2023-08-23T08:55:54.331196195Z stderr F I0823 08:55:54.330840       1 httplog.go:132] "HTTP" verb="GET" URI="/api/v1/namespaces/default/configmaps/nginx-cfgmap" latency="1.926865ms" userAgent="kubelet/v1.28.0 (linux/amd64) kubernetes/855e7c4" audit-ID="36cfcbe3-d76a-4a4d-b251-47cc2df060cb" srcIP="192.168.228.2:59052" apf_pl="system" apf_fs="system-nodes" apf_iseats=1 apf_fseats=0 apf_additionalLatency="0s" apf_execution_time="1.269527ms" resp=200
2023-08-23T08:57:09.333913507Z stderr F I0823 08:57:09.333470       1 httplog.go:132] "HTTP" verb="GET" URI="/api/v1/namespaces/default/configmaps/nginx-cfgmap" latency="1.810334ms" userAgent="kubelet/v1.28.0 (linux/amd64) kubernetes/855e7c4" audit-ID="563bd337-df29-4342-afd0-9ca6e0632f0f" srcIP="192.168.228.2:59052" apf_pl="system" apf_fs="system-nodes" apf_iseats=1 apf_fseats=0 apf_additionalLatency="0s" apf_execution_time="1.177012ms" resp=200
2023-08-23T08:58:14.338971779Z stderr F I0823 08:58:14.338630       1 httplog.go:132] "HTTP" verb="GET" URI="/api/v1/namespaces/default/configmaps/nginx-cfgmap" latency="1.563356ms" userAgent="kubelet/v1.28.0 (linux/amd64) kubernetes/855e7c4" audit-ID="45350dc7-7a4b-43f1-8972-3b8053578234" srcIP="192.168.228.2:59052" apf_pl="system" apf_fs="system-nodes" apf_iseats=1 apf_fseats=0 apf_additionalLatency="0s" apf_execution_time="929.214µs" resp=200

由来

定位此问题的过程中花了一定的时间，同时也纠正了一些有关 kubelet 内 Pod 处理的错误理解。本篇旨在描述上述现象产生的原因及潜在问题，同时也希望能帮助大家更进一步的理解 kubelet 对 Pod 的处理逻辑。

由于涉及到的逻辑较多，因此将拆分成三篇来写：

ConfigMap Get 请求的来源？
为什么 QPS 高？为什么没有走 kube-apiserver 缓存？
问题如何解决？

本篇主要介绍 ConfigMap Get 请求的整个调用链路

追踪溯源

在找到具体原因之前，大概有个排查方向，因为日志中显示的 ConfigMap 都是挂载到 Pod 中作为 Volume 使用的，问题的根源大概率与此有关，因此先从这个方向来。

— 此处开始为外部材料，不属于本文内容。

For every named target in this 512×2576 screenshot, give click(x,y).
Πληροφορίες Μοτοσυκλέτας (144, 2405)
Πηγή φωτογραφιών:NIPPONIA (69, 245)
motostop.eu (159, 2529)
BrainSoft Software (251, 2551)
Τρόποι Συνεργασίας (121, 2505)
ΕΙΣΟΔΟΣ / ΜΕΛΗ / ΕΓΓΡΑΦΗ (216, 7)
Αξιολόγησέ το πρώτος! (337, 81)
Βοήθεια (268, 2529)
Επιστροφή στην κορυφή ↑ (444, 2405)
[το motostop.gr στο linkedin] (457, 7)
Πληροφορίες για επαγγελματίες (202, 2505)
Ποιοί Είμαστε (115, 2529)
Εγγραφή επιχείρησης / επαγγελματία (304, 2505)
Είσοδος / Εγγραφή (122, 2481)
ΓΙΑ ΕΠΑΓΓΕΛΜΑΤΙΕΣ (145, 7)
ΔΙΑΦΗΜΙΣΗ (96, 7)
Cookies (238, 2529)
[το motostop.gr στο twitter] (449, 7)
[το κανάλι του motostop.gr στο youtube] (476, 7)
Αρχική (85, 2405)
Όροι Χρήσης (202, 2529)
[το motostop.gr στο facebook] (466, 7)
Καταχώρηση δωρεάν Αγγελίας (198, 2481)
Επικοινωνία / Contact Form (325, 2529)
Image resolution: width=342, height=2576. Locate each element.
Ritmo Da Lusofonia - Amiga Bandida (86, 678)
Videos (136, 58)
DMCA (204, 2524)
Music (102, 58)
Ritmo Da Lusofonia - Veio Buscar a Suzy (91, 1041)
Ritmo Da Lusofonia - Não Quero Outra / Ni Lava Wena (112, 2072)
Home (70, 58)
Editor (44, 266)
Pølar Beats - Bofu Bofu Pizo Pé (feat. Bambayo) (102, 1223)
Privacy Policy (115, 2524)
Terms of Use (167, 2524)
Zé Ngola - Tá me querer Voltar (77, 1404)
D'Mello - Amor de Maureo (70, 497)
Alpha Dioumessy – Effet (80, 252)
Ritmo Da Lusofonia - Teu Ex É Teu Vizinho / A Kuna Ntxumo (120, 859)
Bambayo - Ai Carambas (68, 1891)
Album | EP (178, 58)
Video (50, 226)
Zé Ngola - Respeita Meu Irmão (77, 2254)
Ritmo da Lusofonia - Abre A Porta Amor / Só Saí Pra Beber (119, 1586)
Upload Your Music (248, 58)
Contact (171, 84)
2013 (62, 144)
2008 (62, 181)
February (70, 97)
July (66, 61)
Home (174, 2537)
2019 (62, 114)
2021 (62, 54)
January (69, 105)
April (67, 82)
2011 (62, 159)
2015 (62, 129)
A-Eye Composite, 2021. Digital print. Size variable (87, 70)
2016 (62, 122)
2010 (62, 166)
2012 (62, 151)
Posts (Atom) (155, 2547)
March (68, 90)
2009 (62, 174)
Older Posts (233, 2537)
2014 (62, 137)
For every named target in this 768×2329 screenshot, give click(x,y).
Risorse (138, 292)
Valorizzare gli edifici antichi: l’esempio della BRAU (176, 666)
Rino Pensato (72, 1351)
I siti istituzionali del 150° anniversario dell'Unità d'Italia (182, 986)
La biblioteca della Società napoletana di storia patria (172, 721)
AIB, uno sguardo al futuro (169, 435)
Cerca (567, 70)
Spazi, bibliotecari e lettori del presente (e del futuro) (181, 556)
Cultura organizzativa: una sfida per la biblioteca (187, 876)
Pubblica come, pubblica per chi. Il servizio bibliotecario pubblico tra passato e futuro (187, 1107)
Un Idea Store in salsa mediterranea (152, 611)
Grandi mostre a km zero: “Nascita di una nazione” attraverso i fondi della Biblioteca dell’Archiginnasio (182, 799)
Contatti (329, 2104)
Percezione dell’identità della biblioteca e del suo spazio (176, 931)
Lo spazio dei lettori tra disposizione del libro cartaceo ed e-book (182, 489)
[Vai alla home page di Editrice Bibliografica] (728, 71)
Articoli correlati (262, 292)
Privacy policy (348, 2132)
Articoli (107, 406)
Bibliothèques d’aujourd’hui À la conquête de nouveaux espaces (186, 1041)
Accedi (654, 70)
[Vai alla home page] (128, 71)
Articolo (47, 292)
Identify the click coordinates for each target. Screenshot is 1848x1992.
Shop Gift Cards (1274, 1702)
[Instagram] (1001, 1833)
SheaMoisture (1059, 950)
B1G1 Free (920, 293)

采取自下而上方式沿着函数调用链路看代码，找源头，首先需要找到最后调用 ConfigMap Get 的地方，如果熟悉 client-go 的话，很容易在 /pkg/kubelet 目录下根据关键字 ConfigMaps( 搜索到结果，在 /pkg/kubelet/configmap/configmap_manager.go 文件中，里面有三种类型的 manager，分别对用不同类型的参数设置，因为 kubelet 配置的 configMapAndSecretChangeDetectionStrategy: Cache，因此看 NewCachingConfigMapManager 即可，最终返回 cacheBasedManager 就是管理 ConfigMap 的。

// NewCachingConfigMapManager creates a manager that keeps a cache of all configmaps
// necessary for registered pods.
// It implement the following logic:
//   - whenever a pod is create or updated, the cached versions of all configmaps
//     are invalidated
//   - every GetObject() call tries to fetch the value from local cache; if it is
//     not there, invalidated or too old, we fetch it from apiserver and refresh the
//     value in cache; otherwise it is just fetched from cache
func NewCachingConfigMapManager(kubeClient clientset.Interface, getTTL manager.GetObjectTTLFunc) Manager {
 getConfigMap := func(namespace, name string, opts metav1.GetOptions) (runtime.Object, error) {
  return kubeClient.CoreV1().ConfigMaps(namespace).Get(context.TODO(), name, opts)
 }
 configMapStore := manager.NewObjectStore(getConfigMap, clock.RealClock{}, getTTL, defaultTTL)
 return &configMapManager{
  manager: manager.NewCacheBasedManager(configMapStore, getConfigMapNames),
 }
}

NewCachingConfigMapManager 创建一个管理器，用于管理缓存的 ConfigMap 数据。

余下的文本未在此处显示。